When Max(Matt Damon) is exposed to a lethal dose of radiation, he makes a deal with the man running the shuttles in order to secure himself a rise to Elysium. He finds himself with a metal exoskeleton literally screwed into him and sets off on his mission against a now less than pleased Delacourt, who sends mercenary Kruger (Sharlto Copley) to apprehend Max and bring him to Elysium. From exploding people to blown up faces, the cat and mouse game between the two is not a pretty sight, but is one of the better character rivalries in recent weeks.
The acting from the likes of Damon and Foster is truthfully an afterthought when put in the world Blomkamp has created. From the sights of a Los Angeles turned into a third world country to the paradise that is Elysium, the movie is not short on sight-pleasing effects. Those effects have a darker side when it comes to the conflict between the two sides, with the director not being shy when it comes to the shock of exploding bodies and the smaller hand to hand fights between Max and Kruger lending its own cringing hits.
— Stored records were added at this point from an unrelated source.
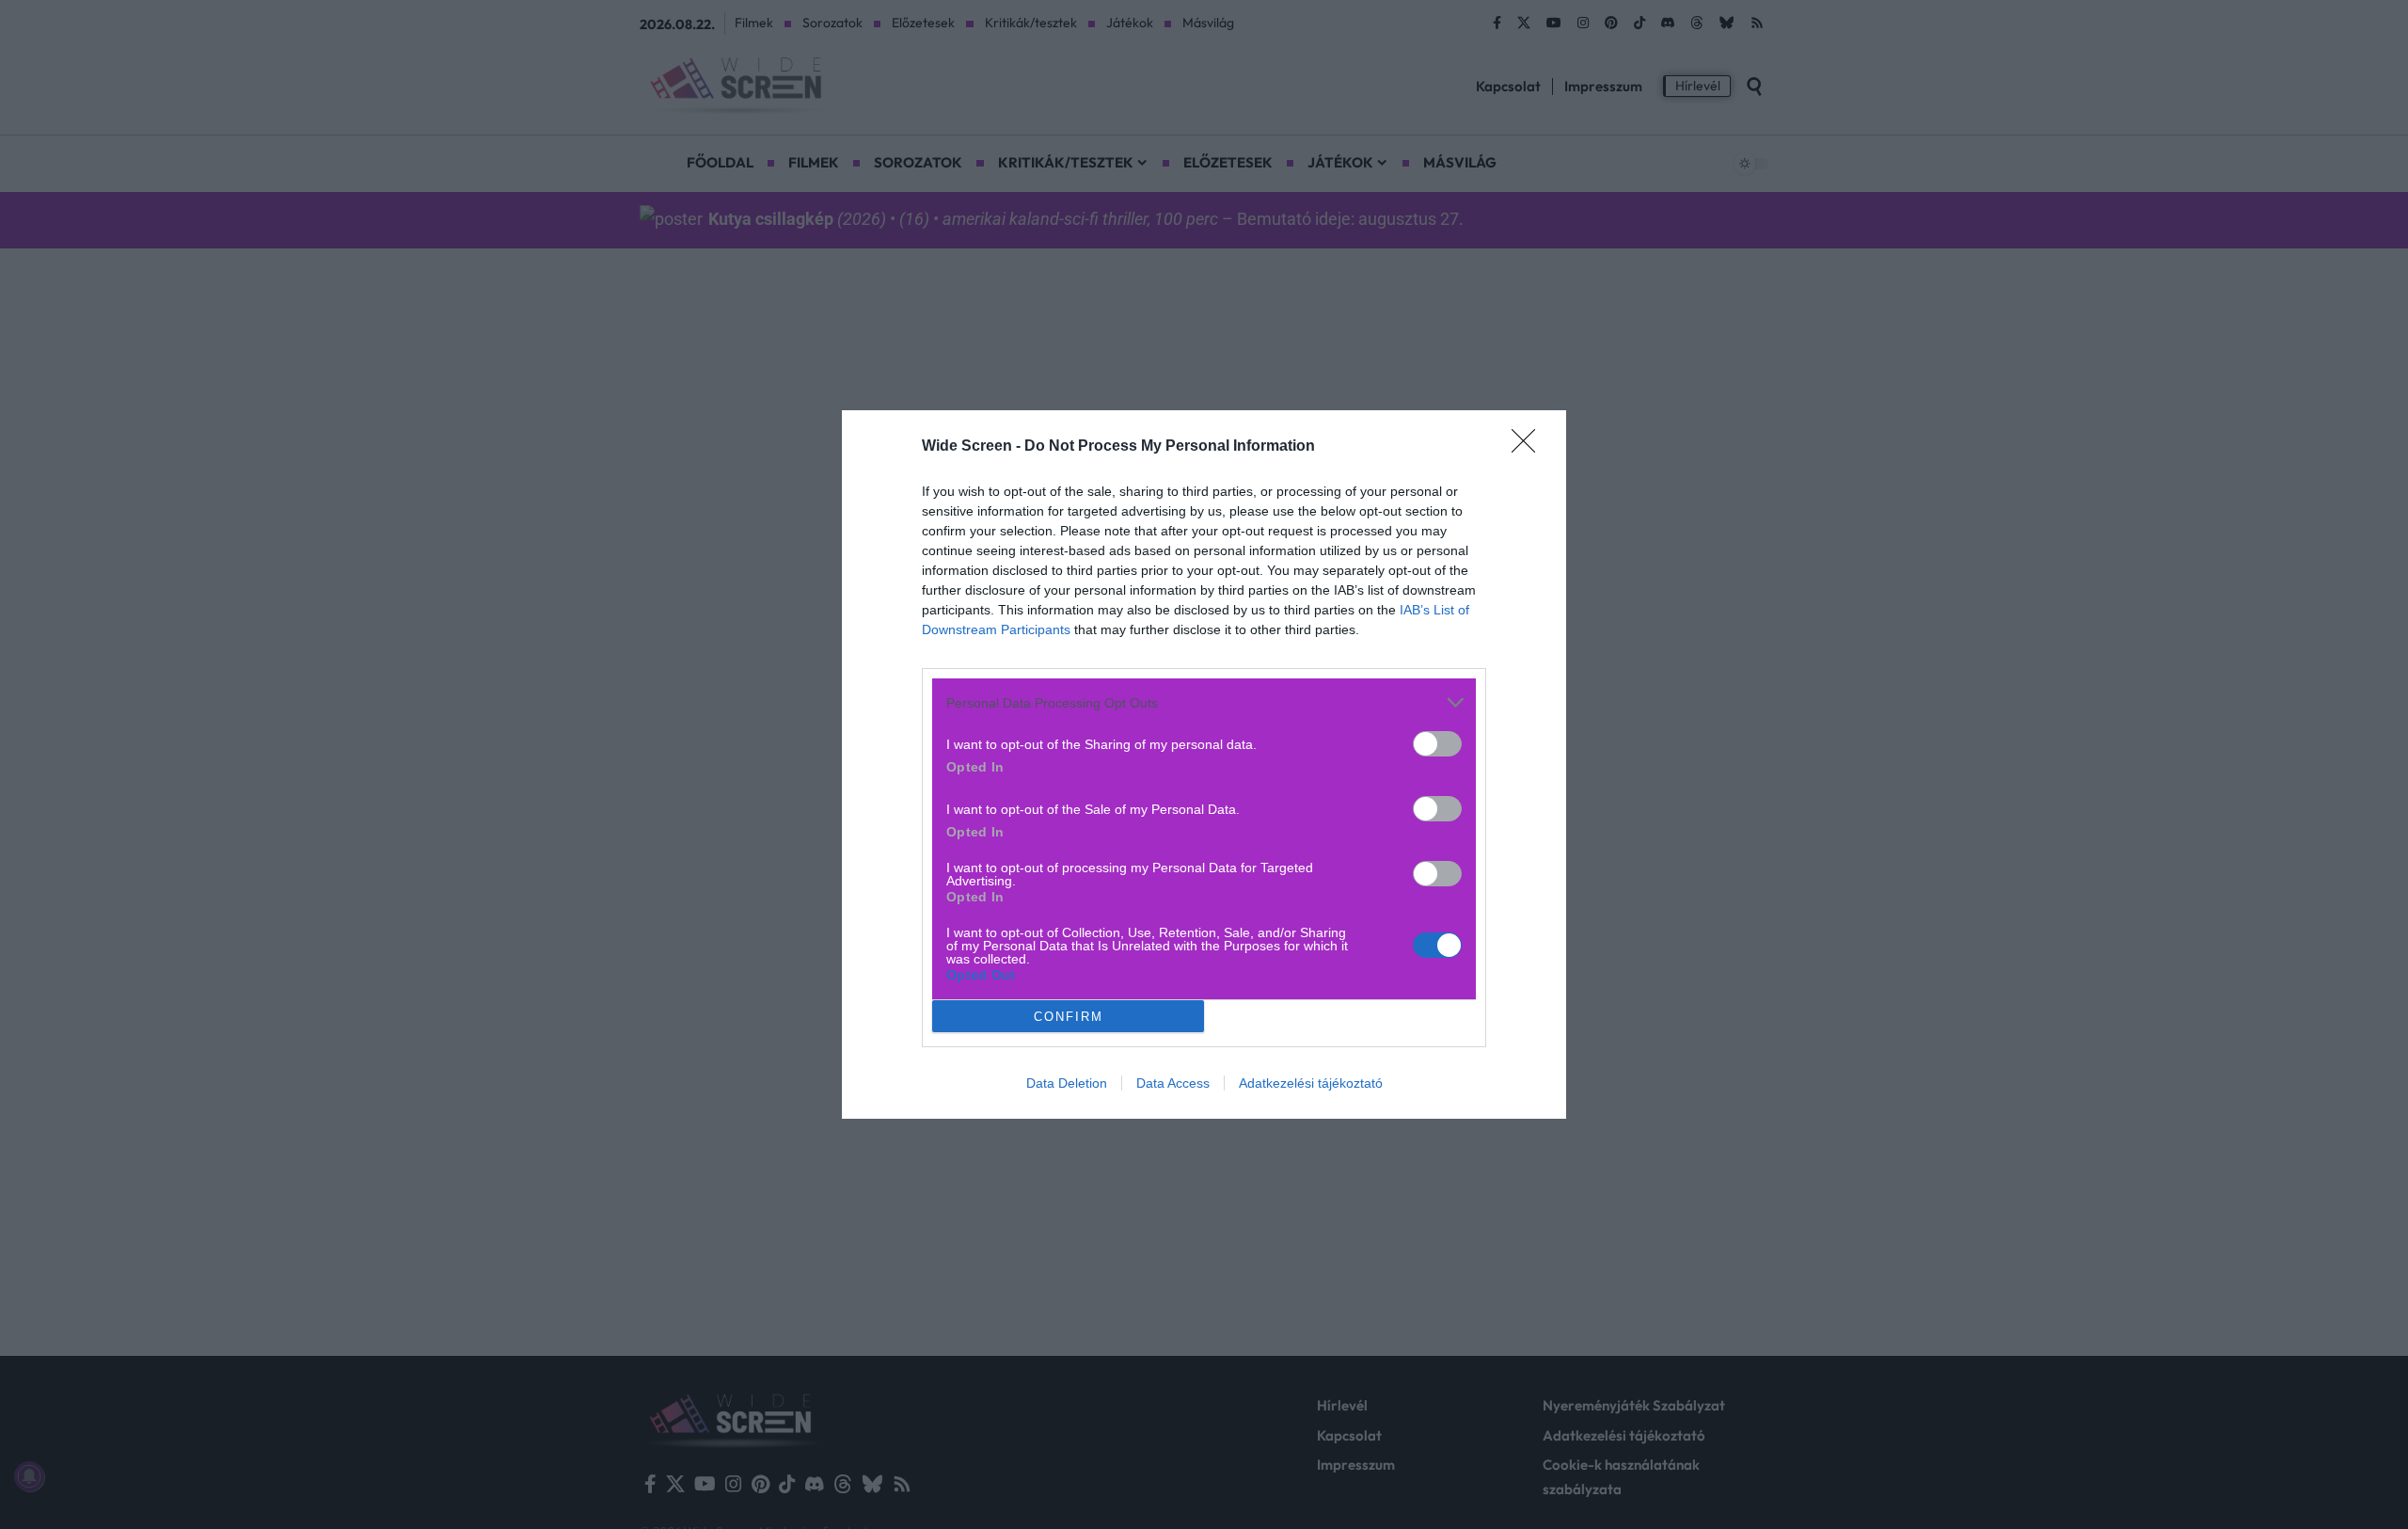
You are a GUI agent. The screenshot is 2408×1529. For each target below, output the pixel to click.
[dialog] (1204, 764)
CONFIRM (1068, 1017)
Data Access (1173, 1083)
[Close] (1529, 447)
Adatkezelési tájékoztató (1311, 1083)
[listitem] (1204, 702)
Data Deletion (1066, 1083)
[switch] (1437, 744)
Director Neill Blomkamp also wrote this movie, as a follow up to his 2009 film “District 9,” which also featured Copley. Again, he layers his sci-fi setting with message upon metaphor, from the class division resulting in the upper class literally living a world away, to a conversation on universal healthcare to whether our current stewardship of the planet is ultimately leading to our own destruction, all bearing the marks of our current political climate.
“Elysium” lands in the high-B area for me. It was a great movie, with a thought provoking message, but between you and me, the first exploding body was well enough for me, and it will be for those who are no great fans of excessive blood, and it doesn’t put all that new of a twist on the dystopian genre like it had hoped to. “Elysium” is rated R for strong bloody violence and language throughout.